ENTRÉES =
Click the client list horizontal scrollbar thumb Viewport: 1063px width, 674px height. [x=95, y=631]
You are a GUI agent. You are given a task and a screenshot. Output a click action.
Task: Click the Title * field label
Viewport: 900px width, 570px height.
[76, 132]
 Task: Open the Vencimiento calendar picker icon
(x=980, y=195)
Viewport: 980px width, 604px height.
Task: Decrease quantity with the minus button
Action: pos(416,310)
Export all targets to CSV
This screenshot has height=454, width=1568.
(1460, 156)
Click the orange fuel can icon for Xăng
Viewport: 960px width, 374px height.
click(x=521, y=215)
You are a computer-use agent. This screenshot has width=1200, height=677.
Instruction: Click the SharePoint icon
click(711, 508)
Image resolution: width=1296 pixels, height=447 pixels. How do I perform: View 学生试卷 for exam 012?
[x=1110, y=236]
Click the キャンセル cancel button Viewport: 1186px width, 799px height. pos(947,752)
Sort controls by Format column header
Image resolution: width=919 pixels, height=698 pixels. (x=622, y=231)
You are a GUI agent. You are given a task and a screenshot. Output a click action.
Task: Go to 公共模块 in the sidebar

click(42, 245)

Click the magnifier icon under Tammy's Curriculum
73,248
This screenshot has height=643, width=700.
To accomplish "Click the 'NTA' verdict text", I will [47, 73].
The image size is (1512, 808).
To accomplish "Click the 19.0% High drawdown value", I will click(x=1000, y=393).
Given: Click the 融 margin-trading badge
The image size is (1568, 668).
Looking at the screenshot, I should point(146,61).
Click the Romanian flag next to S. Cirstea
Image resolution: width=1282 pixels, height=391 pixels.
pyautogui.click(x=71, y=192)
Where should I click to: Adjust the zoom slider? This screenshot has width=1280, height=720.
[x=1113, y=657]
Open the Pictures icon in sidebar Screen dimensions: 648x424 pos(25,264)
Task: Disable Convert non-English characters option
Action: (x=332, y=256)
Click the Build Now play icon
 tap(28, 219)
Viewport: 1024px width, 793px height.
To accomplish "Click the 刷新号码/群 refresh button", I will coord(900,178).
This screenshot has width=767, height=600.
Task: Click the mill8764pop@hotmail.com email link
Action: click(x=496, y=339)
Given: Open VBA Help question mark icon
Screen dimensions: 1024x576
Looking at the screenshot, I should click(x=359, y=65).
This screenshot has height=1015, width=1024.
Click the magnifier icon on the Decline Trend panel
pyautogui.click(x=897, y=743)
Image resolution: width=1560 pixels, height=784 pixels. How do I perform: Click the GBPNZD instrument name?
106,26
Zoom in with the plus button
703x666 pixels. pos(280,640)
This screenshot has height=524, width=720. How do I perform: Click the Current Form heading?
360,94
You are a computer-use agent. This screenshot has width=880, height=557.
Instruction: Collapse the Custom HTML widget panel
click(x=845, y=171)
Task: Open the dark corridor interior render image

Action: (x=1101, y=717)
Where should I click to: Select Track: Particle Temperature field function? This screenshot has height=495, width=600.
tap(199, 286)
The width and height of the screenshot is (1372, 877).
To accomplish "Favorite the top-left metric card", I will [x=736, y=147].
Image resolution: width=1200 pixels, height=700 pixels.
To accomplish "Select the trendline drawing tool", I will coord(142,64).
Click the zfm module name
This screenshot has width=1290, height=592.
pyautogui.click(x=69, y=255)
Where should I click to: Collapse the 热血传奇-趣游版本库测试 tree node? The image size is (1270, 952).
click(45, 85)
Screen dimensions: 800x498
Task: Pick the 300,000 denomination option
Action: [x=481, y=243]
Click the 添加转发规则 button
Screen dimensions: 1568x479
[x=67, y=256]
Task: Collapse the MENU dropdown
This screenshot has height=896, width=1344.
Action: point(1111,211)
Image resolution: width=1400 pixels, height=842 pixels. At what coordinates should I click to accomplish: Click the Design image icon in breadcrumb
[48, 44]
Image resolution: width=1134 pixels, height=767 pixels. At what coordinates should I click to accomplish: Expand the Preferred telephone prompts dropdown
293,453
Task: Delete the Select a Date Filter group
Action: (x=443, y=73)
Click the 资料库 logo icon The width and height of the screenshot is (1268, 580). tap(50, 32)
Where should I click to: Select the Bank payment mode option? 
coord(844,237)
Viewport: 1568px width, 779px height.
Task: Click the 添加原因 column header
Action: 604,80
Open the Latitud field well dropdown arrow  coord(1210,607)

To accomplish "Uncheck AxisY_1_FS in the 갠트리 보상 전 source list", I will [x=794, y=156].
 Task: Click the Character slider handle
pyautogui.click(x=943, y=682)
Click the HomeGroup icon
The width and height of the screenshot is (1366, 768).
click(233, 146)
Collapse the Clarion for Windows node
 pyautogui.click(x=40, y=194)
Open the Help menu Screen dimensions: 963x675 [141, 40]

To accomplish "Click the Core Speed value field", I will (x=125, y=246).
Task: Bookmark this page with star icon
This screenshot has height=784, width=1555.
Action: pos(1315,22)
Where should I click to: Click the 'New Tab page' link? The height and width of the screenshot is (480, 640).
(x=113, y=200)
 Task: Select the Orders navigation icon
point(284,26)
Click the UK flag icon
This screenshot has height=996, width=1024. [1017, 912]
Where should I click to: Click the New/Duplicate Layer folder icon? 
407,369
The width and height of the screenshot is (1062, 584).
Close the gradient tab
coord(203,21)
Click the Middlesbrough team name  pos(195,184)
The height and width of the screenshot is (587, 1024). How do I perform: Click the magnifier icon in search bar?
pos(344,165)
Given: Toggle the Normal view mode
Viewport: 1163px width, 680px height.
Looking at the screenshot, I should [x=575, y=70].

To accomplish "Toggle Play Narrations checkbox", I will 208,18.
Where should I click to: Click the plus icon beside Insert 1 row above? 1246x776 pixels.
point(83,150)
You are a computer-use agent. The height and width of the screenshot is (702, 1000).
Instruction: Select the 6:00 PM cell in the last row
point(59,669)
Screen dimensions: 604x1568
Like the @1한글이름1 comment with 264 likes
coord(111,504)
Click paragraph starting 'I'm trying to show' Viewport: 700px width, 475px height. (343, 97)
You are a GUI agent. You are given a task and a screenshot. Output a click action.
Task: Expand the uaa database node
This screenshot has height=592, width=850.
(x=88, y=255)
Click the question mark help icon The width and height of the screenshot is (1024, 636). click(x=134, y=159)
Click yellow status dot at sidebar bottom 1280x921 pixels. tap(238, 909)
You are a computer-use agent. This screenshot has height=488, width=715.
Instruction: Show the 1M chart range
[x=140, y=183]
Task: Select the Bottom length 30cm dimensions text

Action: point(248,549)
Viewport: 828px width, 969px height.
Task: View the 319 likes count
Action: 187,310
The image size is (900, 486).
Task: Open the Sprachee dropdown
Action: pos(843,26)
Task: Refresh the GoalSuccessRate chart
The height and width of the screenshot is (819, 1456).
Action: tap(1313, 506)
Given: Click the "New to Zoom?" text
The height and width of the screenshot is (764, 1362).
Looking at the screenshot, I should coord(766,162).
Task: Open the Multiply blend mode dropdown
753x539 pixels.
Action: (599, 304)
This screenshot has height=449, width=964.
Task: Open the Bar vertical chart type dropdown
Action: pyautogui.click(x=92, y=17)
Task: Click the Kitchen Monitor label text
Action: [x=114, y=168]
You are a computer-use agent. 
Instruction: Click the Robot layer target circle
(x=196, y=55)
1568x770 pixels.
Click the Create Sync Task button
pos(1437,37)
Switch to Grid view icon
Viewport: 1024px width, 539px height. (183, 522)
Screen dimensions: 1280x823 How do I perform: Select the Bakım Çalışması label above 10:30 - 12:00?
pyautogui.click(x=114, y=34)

CONSIGNE =
Présentez le matériel ci-dessus ligne par ligne sous forme de liste numérotée, en laissant de côté les lignes vides, s'il vous plaît.

RÉSULTAT =
1. Click the client list horizontal scrollbar thumb Viewport: 1063px width, 674px height. [x=95, y=631]
2. You are a GUI agent. You are given a task and a screenshot. Output a click action.
3. Task: Click the Title * field label
4. Viewport: 900px width, 570px height.
5. [76, 132]
6.  Task: Open the Vencimiento calendar picker icon
7. (x=980, y=195)
8. Viewport: 980px width, 604px height.
9. Task: Decrease quantity with the minus button
10. Action: pos(416,310)
11. Export all targets to CSV
12. This screenshot has height=454, width=1568.
13. (1460, 156)
14. Click the orange fuel can icon for Xăng
15. Viewport: 960px width, 374px height.
16. click(x=521, y=215)
17. You are a computer-use agent. This screenshot has width=1200, height=677.
18. Instruction: Click the SharePoint icon
19. click(711, 508)
20. Image resolution: width=1296 pixels, height=447 pixels. How do I perform: View 学生试卷 for exam 012?
21. [x=1110, y=236]
22. Click the キャンセル cancel button Viewport: 1186px width, 799px height. pos(947,752)
23. Sort controls by Format column header
24. Image resolution: width=919 pixels, height=698 pixels. (x=622, y=231)
25. You are a GUI agent. You are given a task and a screenshot. Output a click action.
26. Task: Go to 公共模块 in the sidebar
27. click(42, 245)
28. Click the magnifier icon under Tammy's Curriculum
29. 73,248
30. This screenshot has height=643, width=700.
31. To accomplish "Click the 'NTA' verdict text", I will [47, 73].
32. The image size is (1512, 808).
33. To accomplish "Click the 19.0% High drawdown value", I will click(x=1000, y=393).
34. Given: Click the 融 margin-trading badge
35. The image size is (1568, 668).
36. Looking at the screenshot, I should point(146,61).
37. Click the Romanian flag next to S. Cirstea
38. Image resolution: width=1282 pixels, height=391 pixels.
39. pyautogui.click(x=71, y=192)
40. Where should I click to: Adjust the zoom slider? This screenshot has width=1280, height=720.
41. [x=1113, y=657]
42. Open the Pictures icon in sidebar Screen dimensions: 648x424 pos(25,264)
43. Task: Disable Convert non-English characters option
44. Action: (x=332, y=256)
45. Click the Build Now play icon
46.  tap(28, 219)
47. Viewport: 1024px width, 793px height.
48. To accomplish "Click the 刷新号码/群 refresh button", I will coord(900,178).
49. This screenshot has width=767, height=600.
50. Task: Click the mill8764pop@hotmail.com email link
51. Action: click(x=496, y=339)
52. Given: Open VBA Help question mark icon
53. Screen dimensions: 1024x576
54. Looking at the screenshot, I should click(x=359, y=65).
55. This screenshot has height=1015, width=1024.
56. Click the magnifier icon on the Decline Trend panel
57. pyautogui.click(x=897, y=743)
58. Image resolution: width=1560 pixels, height=784 pixels. How do I perform: Click the GBPNZD instrument name?
59. 106,26
60. Zoom in with the plus button
61. 703x666 pixels. pos(280,640)
62. This screenshot has height=524, width=720. How do I perform: Click the Current Form heading?
63. 360,94
64. You are a computer-use agent. This screenshot has width=880, height=557.
65. Instruction: Collapse the Custom HTML widget panel
66. click(x=845, y=171)
67. Task: Open the dark corridor interior render image
68. Action: (x=1101, y=717)
69. Where should I click to: Select Track: Particle Temperature field function? This screenshot has height=495, width=600.
70. tap(199, 286)
71. The width and height of the screenshot is (1372, 877).
72. To accomplish "Favorite the top-left metric card", I will [x=736, y=147].
73. Image resolution: width=1200 pixels, height=700 pixels.
74. To accomplish "Select the trendline drawing tool", I will coord(142,64).
75. Click the zfm module name
76. This screenshot has width=1290, height=592.
77. pyautogui.click(x=69, y=255)
78. Where should I click to: Collapse the 热血传奇-趣游版本库测试 tree node? The image size is (1270, 952).
79. click(45, 85)
80. Screen dimensions: 800x498
81. Task: Pick the 300,000 denomination option
82. Action: [x=481, y=243]
83. Click the 添加转发规则 button
84. Screen dimensions: 1568x479
85. [x=67, y=256]
86. Task: Collapse the MENU dropdown
87. This screenshot has height=896, width=1344.
88. Action: point(1111,211)
89. Image resolution: width=1400 pixels, height=842 pixels. At what coordinates should I click to accomplish: Click the Design image icon in breadcrumb
90. [48, 44]
91. Image resolution: width=1134 pixels, height=767 pixels. At what coordinates should I click to accomplish: Expand the Preferred telephone prompts dropdown
92. 293,453
93. Task: Delete the Select a Date Filter group
94. Action: (x=443, y=73)
95. Click the 资料库 logo icon The width and height of the screenshot is (1268, 580). tap(50, 32)
96. Where should I click to: Select the Bank payment mode option? 
97. coord(844,237)
98. Viewport: 1568px width, 779px height.
99. Task: Click the 添加原因 column header
100. Action: 604,80
101. Open the Latitud field well dropdown arrow  coord(1210,607)
102. To accomplish "Uncheck AxisY_1_FS in the 갠트리 보상 전 source list", I will [x=794, y=156].
103.  Task: Click the Character slider handle
104. pyautogui.click(x=943, y=682)
105. Click the HomeGroup icon
106. The width and height of the screenshot is (1366, 768).
107. click(233, 146)
108. Collapse the Clarion for Windows node
109.  pyautogui.click(x=40, y=194)
110. Open the Help menu Screen dimensions: 963x675 [141, 40]
111. To accomplish "Click the Core Speed value field", I will (x=125, y=246).
112. Task: Bookmark this page with star icon
113. This screenshot has height=784, width=1555.
114. Action: pos(1315,22)
115. Where should I click to: Click the 'New Tab page' link? The height and width of the screenshot is (480, 640).
116. (x=113, y=200)
117.  Task: Select the Orders navigation icon
118. point(284,26)
119. Click the UK flag icon
120. This screenshot has height=996, width=1024. [1017, 912]
121. Where should I click to: Click the New/Duplicate Layer folder icon? 
122. 407,369
123. The width and height of the screenshot is (1062, 584).
124. Close the gradient tab
125. coord(203,21)
126. Click the Middlesbrough team name  pos(195,184)
127. The height and width of the screenshot is (587, 1024). How do I perform: Click the magnifier icon in search bar?
128. pos(344,165)
129. Given: Toggle the Normal view mode
130. Viewport: 1163px width, 680px height.
131. Looking at the screenshot, I should [x=575, y=70].
132. To accomplish "Toggle Play Narrations checkbox", I will 208,18.
133. Where should I click to: Click the plus icon beside Insert 1 row above? 1246x776 pixels.
134. point(83,150)
135. You are a computer-use agent. The height and width of the screenshot is (702, 1000).
136. Instruction: Select the 6:00 PM cell in the last row
137. point(59,669)
138. Screen dimensions: 604x1568
139. Like the @1한글이름1 comment with 264 likes
140. coord(111,504)
141. Click paragraph starting 'I'm trying to show' Viewport: 700px width, 475px height. (343, 97)
142. You are a GUI agent. You are given a task and a screenshot. Output a click action.
143. Task: Expand the uaa database node
144. This screenshot has height=592, width=850.
145. (x=88, y=255)
146. Click the question mark help icon The width and height of the screenshot is (1024, 636). click(x=134, y=159)
147. Click yellow status dot at sidebar bottom 1280x921 pixels. tap(238, 909)
148. You are a computer-use agent. This screenshot has height=488, width=715.
149. Instruction: Show the 1M chart range
150. [x=140, y=183]
151. Task: Select the Bottom length 30cm dimensions text
152. Action: point(248,549)
153. Viewport: 828px width, 969px height.
154. Task: View the 319 likes count
155. Action: 187,310
156. The image size is (900, 486).
157. Task: Open the Sprachee dropdown
158. Action: pos(843,26)
159. Task: Refresh the GoalSuccessRate chart
160. The height and width of the screenshot is (819, 1456).
161. Action: tap(1313, 506)
162. Given: Click the "New to Zoom?" text
163. The height and width of the screenshot is (764, 1362).
164. Looking at the screenshot, I should coord(766,162).
165. Task: Open the Multiply blend mode dropdown
166. 753x539 pixels.
167. Action: (599, 304)
168. This screenshot has height=449, width=964.
169. Task: Open the Bar vertical chart type dropdown
170. Action: pyautogui.click(x=92, y=17)
171. Task: Click the Kitchen Monitor label text
172. Action: [x=114, y=168]
173. You are a computer-use agent. 
174. Instruction: Click the Robot layer target circle
175. (x=196, y=55)
176. 1568x770 pixels.
177. Click the Create Sync Task button
178. pos(1437,37)
179. Switch to Grid view icon
180. Viewport: 1024px width, 539px height. (183, 522)
181. Screen dimensions: 1280x823 How do I perform: Select the Bakım Çalışması label above 10:30 - 12:00?
182. pyautogui.click(x=114, y=34)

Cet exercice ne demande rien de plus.